LONDRES (AP) – A inteligência artificial está a aumentar a ameaça de desinformação eleitoral em todo o mundo, tornando possível a qualquer pessoa com um smartphone e uma imaginação tortuosa criar informações falsas mas convincentes destinadas a enganar os eleitores.
Isto representa um salto quântico em relação a apenas alguns anos atrás, quando a criação de fotos, vídeos ou clipes de áudio falsos exigia uma equipe com tempo, habilidades técnicas e financiamento. Hoje, serviços de inteligência artificial generativos gratuitos e de baixo custo de empresas como Google e OpenAI permitem que qualquer pessoa crie “deepfakes” de alta qualidade com apenas um simples prompt de texto.
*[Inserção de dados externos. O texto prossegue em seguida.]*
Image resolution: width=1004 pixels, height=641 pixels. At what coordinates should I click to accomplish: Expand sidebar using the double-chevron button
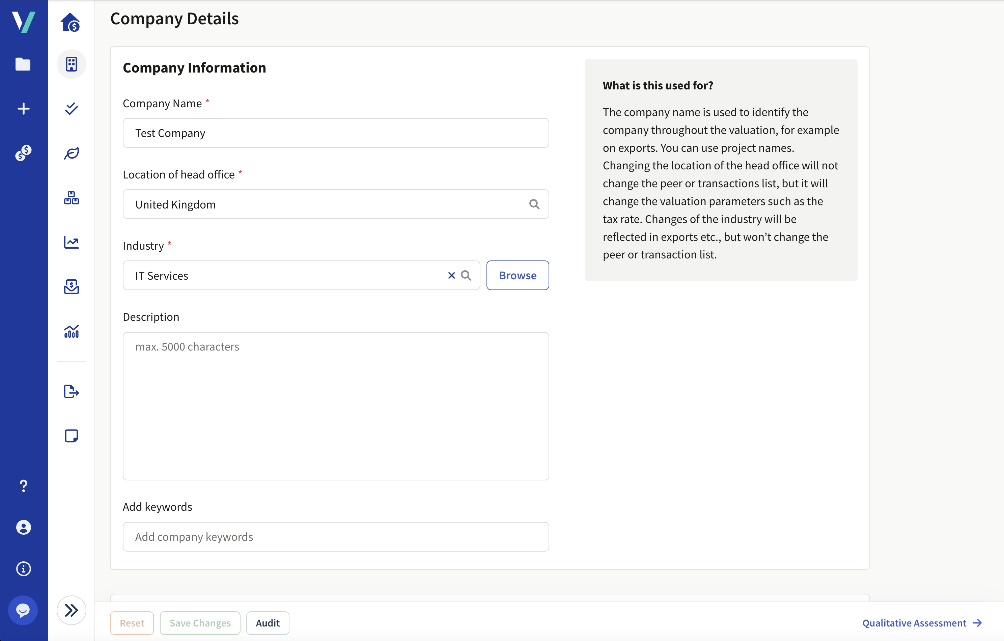71,610
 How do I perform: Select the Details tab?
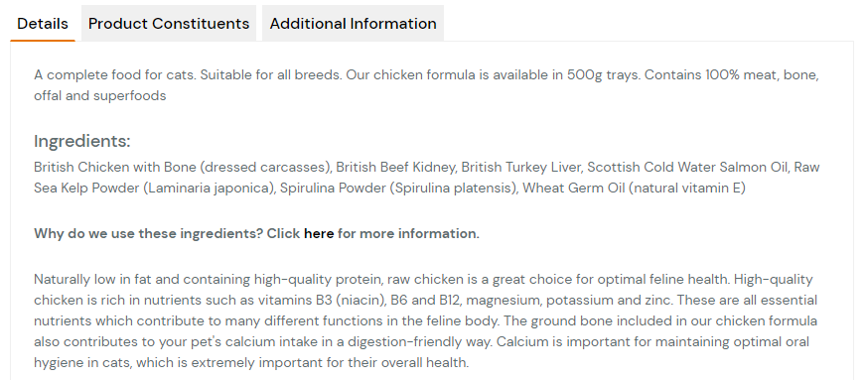click(x=43, y=24)
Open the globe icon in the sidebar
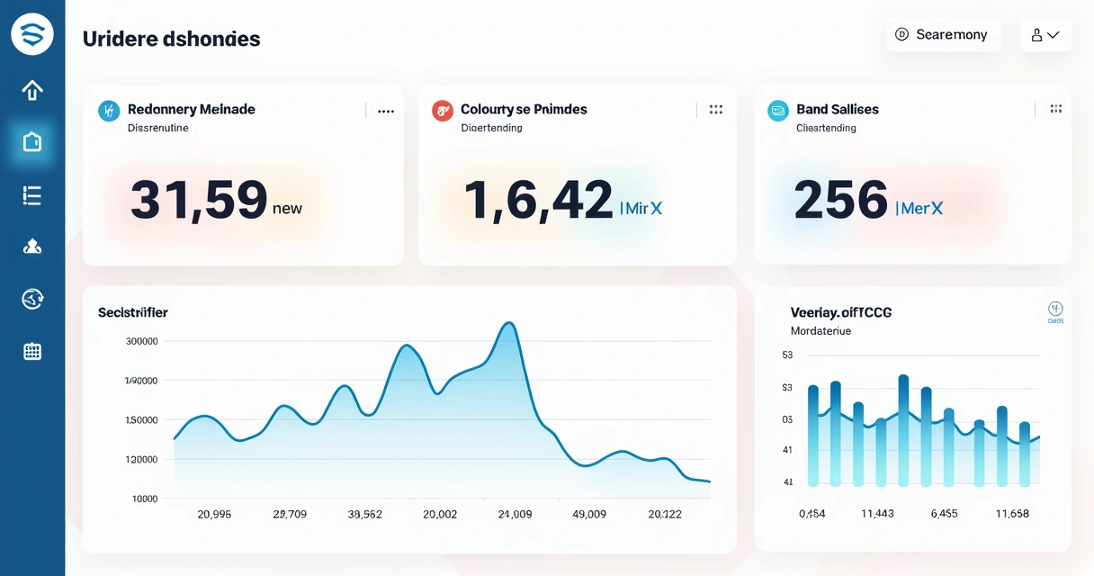Viewport: 1094px width, 576px height. pyautogui.click(x=32, y=300)
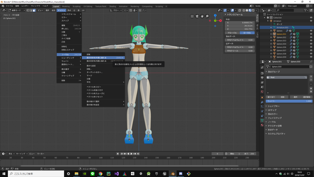The height and width of the screenshot is (177, 314).
Task: Toggle the Collection checkbox in outliner
Action: tap(268, 18)
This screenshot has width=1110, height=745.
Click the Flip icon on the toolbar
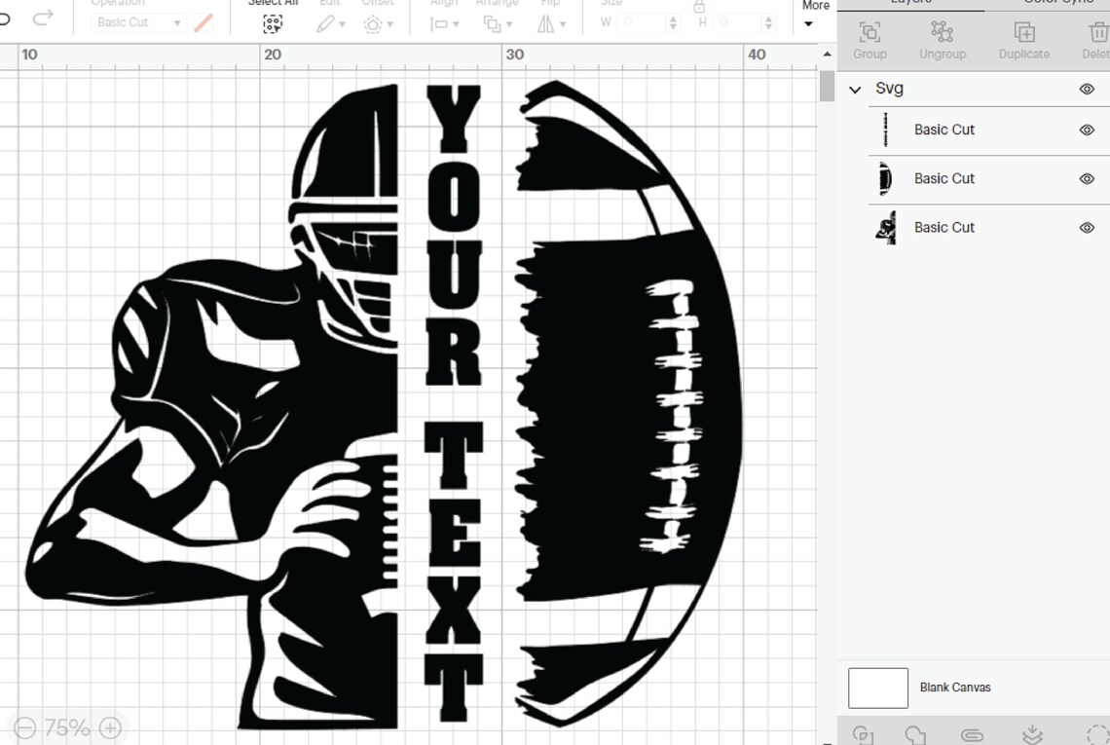(548, 23)
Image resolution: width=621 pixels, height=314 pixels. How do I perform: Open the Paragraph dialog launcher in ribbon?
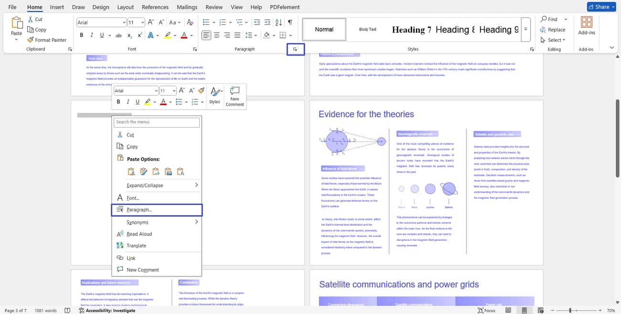point(295,49)
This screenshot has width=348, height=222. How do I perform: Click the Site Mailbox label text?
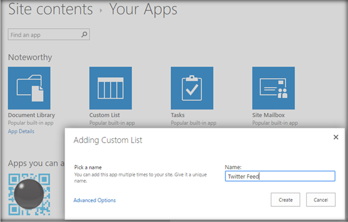(268, 115)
Uma onda de deepfakes de IA relacionados com eleições na Europa e na Ásia tem-se espalhado pelas redes sociais há meses, servindo de alerta a mais de 50 países que vão às urnas este ano.
“Não é preciso ir muito longe para ver que há pessoas que estão claramente confusas sobre se algo é real ou não”, disse Henry Ajdar, um importante especialista em IA generativa baseado em Cambridge, Inglaterra.
Ajder, que dirige uma empresa de consultoria chamada Latent Space Advisory, diz que a questão não é mais se os deepfakes de IA influenciarão as eleições, mas até que ponto.
À medida que as eleições presidenciais dos EUA esquentam, o diretor do FBI, Christopher Wray, alertou recentemente sobre uma ameaça crescente, dizendo que a IA gerada tornaria mais fácil para “adversários estrangeiros se envolverem em resultados negativos”.
Deepfakes de IA podem ser usados para manchar ou suavizar imagens de candidatos. Os eleitores podem ser desviados ou afastados dos candidatos, ou até mesmo evitar votar completamente. Mas talvez a maior ameaça à democracia, dizem os especialistas, seja o facto de a proliferação de deepfakes de IA poder minar a confiança do público naquilo que vê e ouve.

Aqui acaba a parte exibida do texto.